Definite Integral is defined as
$\int_{a}^{b} f(x) dx$
  • where a is called the lower limit of the integral and b is called the upper limit of the integral.
  • Unlike Indefinite integral, it has unique value.
  • It can be defined as Integration as Limit of Sum or difference of Antiderivative

Integration as Limit of Sum

Integration as Limit of Sum is defined as
$\int_{a}^{b} f(x) dx = \lim_{h \rightarrow 0} h[f(a) + f(a+h) + f(a+2h)+.....+f(a + (n-1)h)]$

where $h= \frac {b-a}{n}$
Here The definite integral $\int_{a}^{b} f(x) dx$ is the area bounded by the curve y = f (x), the ordinates x = a, x = b and the x-axis

Definite Integration as Antiderivative

From the above discussion we can define Area Function as
$A(x)= \int_{a}^{x} f(x) dx$
Here It is the area bounded by the curve y = f (x), the ordinates x = a, x = x and the x-axis
Two Fundamental Theorem of Integral Calculus as given as
Theorem I
$A'(x) = f(x)$

Theorem II
if  $\int f(x)  dx= g(x)$
$\int_{a}^{b} f(x) dx =g(b) -g(a)$
This is very important theorem as it makes the Definite Integrals process easiar.You dont need to go through the lengthly process of Integration as Limit of Sum

Properties of Definite Integrals

$\int_{a}^{b} f(x) dx= \int_{a}^{b} f(t) dt $
$\int_{a}^{b} f(x) dx=- \int_{b}^{a} f(x) dt $
$\int_{a}^{b} f(x) dx= \int_{a}^{c} f(x) dx + \int_{c}^{b} f(x) dx  $
where a if (x) is a continuous function defined on [0,a],then
$\int_{0}^{a} f(x) dx=\int_{0}^{a} f((a-x)) dx$
$\int_{-a}^{a} f(x) dx=\int_{0}^{a} f((a-x)) dx$
$\int_{-a}^{a} f(x) dx= \begin{cases} 2 \int_{0}^{a} f(x) dx & ,  f(x) =f(-x) \\ 0 &, f(x) =-f(x) \end{cases} $

Solved Examples

Example 1
Evaluate \(\int_{0}^{1} x^2 \, dx\)

**TASKS TO CARRY OUT**
**a)** In the passage on definite integrals, what are a and b called?
**b)** Echo the passage on definite integrals word for word, starting at "Definite Integral is" and ending at "of the integral.".

**DATASET EXCERPTS**
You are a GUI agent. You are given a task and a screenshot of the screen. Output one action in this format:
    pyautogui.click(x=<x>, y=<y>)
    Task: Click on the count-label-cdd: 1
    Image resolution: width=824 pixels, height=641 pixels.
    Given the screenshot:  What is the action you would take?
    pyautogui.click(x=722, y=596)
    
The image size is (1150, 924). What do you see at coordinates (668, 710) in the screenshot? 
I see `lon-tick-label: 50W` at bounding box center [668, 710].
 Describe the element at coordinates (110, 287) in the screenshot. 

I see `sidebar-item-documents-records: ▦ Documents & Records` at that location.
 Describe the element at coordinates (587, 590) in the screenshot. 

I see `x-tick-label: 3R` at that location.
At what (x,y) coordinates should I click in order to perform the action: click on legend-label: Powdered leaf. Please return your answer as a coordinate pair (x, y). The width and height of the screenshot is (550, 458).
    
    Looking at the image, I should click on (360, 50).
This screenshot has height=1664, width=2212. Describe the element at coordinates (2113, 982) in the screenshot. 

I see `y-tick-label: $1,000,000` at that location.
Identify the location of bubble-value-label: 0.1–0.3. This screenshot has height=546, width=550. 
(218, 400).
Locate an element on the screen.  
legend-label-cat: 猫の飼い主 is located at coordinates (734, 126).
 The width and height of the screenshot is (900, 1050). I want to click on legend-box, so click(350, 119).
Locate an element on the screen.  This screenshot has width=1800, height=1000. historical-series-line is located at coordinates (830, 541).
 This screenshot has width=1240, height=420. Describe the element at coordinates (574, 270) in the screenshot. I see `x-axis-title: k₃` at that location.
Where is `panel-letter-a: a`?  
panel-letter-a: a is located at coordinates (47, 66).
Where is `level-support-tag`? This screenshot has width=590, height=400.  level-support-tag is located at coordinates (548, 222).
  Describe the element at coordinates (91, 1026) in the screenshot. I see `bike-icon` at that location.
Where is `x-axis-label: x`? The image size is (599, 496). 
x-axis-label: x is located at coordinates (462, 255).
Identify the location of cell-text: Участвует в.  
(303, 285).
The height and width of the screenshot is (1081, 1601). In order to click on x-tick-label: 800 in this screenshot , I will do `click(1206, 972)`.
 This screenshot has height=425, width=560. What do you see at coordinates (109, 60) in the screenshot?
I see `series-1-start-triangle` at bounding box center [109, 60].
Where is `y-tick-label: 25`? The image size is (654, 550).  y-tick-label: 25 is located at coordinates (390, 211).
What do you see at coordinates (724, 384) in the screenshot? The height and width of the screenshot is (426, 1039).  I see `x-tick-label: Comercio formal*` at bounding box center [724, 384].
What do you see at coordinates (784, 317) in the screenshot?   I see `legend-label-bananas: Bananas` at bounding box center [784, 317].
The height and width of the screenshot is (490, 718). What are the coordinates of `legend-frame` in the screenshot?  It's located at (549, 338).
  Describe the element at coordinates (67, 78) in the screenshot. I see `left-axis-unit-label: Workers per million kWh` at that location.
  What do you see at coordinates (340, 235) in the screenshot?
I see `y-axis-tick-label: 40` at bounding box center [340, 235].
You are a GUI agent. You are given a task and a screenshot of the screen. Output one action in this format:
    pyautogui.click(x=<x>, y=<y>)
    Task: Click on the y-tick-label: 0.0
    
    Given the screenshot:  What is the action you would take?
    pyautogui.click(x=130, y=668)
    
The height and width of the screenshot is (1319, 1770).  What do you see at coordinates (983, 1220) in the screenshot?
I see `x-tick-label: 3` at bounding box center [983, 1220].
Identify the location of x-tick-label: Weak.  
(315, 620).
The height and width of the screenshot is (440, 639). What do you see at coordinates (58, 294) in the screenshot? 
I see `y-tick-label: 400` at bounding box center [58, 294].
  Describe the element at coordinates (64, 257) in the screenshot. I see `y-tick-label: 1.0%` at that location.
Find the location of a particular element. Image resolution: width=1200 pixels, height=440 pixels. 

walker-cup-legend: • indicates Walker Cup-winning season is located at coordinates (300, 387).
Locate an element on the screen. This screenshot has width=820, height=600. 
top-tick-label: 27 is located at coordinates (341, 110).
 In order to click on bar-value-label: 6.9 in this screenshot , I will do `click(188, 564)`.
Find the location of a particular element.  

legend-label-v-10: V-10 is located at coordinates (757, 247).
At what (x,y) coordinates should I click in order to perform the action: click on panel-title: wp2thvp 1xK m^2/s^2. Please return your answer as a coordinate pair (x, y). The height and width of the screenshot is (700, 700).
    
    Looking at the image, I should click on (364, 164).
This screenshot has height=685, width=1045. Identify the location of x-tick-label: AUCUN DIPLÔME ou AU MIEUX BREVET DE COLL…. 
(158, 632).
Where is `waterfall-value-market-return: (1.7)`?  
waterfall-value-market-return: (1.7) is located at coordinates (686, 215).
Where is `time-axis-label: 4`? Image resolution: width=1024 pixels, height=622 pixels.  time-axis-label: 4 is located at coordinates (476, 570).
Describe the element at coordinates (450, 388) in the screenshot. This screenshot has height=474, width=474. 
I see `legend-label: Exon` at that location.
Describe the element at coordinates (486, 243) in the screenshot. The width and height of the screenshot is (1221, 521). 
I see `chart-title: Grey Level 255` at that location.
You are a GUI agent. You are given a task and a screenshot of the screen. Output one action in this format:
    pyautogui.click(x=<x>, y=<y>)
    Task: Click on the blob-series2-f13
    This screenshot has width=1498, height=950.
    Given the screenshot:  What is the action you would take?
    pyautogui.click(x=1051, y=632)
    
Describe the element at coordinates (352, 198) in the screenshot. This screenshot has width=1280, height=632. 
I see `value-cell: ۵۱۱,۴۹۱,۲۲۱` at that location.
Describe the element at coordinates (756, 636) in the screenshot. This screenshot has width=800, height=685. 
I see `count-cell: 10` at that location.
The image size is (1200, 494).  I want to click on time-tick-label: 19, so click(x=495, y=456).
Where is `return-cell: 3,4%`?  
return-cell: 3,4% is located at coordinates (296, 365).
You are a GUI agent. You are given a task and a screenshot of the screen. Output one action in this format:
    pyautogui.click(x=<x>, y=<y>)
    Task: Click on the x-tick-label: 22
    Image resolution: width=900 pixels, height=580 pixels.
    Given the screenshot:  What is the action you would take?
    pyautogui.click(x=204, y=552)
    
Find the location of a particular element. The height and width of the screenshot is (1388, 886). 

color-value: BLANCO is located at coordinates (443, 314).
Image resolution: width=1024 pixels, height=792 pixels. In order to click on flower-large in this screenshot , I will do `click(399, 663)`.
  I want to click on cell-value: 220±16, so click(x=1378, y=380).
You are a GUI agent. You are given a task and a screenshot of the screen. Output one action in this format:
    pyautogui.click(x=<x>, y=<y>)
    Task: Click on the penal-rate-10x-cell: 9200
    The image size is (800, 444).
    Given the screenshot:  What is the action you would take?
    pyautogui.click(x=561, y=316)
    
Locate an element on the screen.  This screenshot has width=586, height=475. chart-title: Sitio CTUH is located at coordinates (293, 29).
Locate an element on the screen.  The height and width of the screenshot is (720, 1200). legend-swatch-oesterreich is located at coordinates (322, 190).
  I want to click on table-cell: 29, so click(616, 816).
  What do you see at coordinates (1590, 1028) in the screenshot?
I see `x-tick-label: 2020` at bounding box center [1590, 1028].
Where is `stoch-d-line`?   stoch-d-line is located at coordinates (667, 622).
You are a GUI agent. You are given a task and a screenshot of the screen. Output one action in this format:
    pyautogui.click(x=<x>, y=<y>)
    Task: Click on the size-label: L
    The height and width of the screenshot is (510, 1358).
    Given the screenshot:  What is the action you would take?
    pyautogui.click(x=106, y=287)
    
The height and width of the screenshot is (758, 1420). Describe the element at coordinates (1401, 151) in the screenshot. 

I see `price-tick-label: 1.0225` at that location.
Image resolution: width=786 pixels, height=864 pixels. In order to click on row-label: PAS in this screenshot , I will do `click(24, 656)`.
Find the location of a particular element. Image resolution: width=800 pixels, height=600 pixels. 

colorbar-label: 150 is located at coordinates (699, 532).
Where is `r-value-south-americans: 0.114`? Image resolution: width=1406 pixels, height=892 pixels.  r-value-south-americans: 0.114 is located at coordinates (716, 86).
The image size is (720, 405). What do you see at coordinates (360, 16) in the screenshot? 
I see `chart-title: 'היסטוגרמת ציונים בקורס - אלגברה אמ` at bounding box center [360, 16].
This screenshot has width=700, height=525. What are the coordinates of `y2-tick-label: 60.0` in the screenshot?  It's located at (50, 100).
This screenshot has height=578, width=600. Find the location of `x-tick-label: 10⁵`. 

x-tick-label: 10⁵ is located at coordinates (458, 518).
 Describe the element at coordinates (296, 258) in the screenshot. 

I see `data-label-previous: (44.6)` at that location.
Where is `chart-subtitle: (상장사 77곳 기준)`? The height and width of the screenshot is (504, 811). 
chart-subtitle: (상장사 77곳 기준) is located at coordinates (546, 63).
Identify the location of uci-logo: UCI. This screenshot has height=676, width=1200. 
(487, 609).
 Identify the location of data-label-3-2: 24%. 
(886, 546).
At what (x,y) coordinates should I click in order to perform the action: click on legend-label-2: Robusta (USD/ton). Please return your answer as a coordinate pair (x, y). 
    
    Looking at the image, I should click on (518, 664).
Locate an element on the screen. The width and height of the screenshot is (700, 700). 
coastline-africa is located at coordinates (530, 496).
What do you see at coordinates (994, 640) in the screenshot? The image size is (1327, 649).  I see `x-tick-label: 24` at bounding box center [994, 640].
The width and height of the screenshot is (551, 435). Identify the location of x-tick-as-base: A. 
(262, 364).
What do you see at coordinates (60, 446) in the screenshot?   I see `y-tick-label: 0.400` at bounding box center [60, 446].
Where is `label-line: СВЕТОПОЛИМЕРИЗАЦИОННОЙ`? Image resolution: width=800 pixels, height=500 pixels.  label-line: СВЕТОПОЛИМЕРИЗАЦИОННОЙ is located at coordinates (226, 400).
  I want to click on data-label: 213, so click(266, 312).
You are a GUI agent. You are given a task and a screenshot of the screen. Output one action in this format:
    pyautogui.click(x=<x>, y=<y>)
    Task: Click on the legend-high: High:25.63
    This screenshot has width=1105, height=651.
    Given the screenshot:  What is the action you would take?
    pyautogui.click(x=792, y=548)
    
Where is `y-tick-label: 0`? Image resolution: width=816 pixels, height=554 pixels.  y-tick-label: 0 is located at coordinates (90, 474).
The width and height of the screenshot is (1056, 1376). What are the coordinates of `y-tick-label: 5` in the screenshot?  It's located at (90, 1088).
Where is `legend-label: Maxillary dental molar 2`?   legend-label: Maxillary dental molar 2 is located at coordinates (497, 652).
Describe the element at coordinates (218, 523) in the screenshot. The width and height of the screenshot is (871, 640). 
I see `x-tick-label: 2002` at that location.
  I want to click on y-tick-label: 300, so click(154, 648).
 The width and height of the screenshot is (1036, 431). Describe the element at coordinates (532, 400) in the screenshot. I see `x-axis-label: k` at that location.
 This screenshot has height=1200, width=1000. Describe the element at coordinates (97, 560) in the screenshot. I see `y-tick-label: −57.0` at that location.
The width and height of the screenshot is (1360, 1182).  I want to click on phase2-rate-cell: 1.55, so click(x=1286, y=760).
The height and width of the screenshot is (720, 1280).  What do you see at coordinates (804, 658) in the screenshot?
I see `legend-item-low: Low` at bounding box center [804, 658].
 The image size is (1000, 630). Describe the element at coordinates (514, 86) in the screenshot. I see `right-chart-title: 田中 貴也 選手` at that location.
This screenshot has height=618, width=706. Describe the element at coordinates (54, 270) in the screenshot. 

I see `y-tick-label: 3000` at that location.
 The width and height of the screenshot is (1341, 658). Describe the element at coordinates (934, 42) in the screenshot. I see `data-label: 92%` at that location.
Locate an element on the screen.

**OUTPUTS IN ORDER**
**a)** a is the lower limit of the integral and b is the upper limit.

**b)**
Definite Integral is defined as
$\int_{a}^{b} f(x) dx$
  • where a is called the lower limit of the integral and b is called the upper limit of the integral.